MSU Leads Largest Soil DNA Sequencing Effort
News Mar 13, 2014
Scientists from Michigan State University have led the largest soil DNA sequencing effort to date, which sheds light on one of the planet’s largest microbial populations.
Considering that a single spoonful of soil holds hundreds of billions of microbial cells, encompassing thousands of species, it’s no wonder that the daunting task of an accurate census has never been undertaken.
MSU scientists, working with colleagues from the U.S. Department of Energy Joint Genome Institute and Lawrence Berkeley National Laboratory, published their findings in the current issue of Proceedings of the National Academy of Sciences.
“It’s one of the most diverse microbial habitats on Earth, yet we know surprisingly little about the identities and functions of the microbes inhabiting soil,” said Jim Tiedje, MSU Distinguished Professor of microbiology and molecular genetics and of plant, soil and microbial sciences, and one of the co-authors.

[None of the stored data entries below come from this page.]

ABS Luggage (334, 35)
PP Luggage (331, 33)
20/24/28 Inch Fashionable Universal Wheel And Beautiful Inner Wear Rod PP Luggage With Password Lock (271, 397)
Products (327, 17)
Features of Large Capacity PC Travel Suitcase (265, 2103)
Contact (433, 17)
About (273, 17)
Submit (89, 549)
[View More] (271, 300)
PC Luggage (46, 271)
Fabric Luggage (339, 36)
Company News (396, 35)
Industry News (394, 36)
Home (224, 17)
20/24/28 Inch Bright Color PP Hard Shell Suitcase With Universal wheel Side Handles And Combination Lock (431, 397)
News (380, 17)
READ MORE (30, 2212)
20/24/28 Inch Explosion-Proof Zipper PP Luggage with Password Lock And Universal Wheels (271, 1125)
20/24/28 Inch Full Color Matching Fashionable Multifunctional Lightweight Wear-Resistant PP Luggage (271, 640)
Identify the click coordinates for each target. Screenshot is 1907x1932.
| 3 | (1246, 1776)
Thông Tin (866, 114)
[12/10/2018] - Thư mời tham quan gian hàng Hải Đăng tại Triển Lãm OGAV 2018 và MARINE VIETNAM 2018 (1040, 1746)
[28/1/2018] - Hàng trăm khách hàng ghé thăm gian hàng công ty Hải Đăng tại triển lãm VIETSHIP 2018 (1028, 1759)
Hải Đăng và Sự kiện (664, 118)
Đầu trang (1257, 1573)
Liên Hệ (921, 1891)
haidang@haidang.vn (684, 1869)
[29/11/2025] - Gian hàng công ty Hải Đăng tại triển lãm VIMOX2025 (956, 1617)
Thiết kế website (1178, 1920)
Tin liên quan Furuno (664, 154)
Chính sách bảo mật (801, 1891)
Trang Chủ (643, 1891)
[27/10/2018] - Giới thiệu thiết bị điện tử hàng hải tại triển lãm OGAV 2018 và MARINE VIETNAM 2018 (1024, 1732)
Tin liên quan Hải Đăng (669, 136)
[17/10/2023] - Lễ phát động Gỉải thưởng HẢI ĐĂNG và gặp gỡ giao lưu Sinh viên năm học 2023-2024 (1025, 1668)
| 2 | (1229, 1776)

Since the release of the first human genome, the applications of DNA sequencing have been extended as a powerful diagnostic technique for gauging the health of the planet’s diverse ecological niches and their responsiveness to change. The team’s results provide a simple, elegant solution to sifting through the deluge of information gleaned, as well as a sobering reality check on just how hard a challenge these environments will be.
The team compared microbial populations of different soils sampled from Midwestern cornfields, under continuous cultivation for 100 years, with those sourced from pristine expanses of prairie.
“The Great Plains represents the largest expanse of the world’s most fertile soils, which makes it important as a reference site and for understanding the biological basis and ecosystem services of its microbial community,” Tiedje said. “It sequesters the most carbon of any soil system in the U.S. and produces large amounts of biomass annually, which is key for biofuels, food security and carbon sequestration.”
As part of the study, the researchers created a new analytic approach, which makes interpreting the data much easier. They offered a data management “democratization” that empowers scientists who don’t have access to cloud- and high-performance computing, to analyze the data
It’s comparable to how large jpeg files are shared over the Internet, a process that sheds a substantial amount of data without compromising the image, said C. Titus Brown, MSU assistant professor in bioinformatics.
“I think this can lead to a fundamental shift in thinking,” he said. “We are actually converting standard, heavyweight approaches in biological sequence analysis to an ultra-efficient streaming approach.”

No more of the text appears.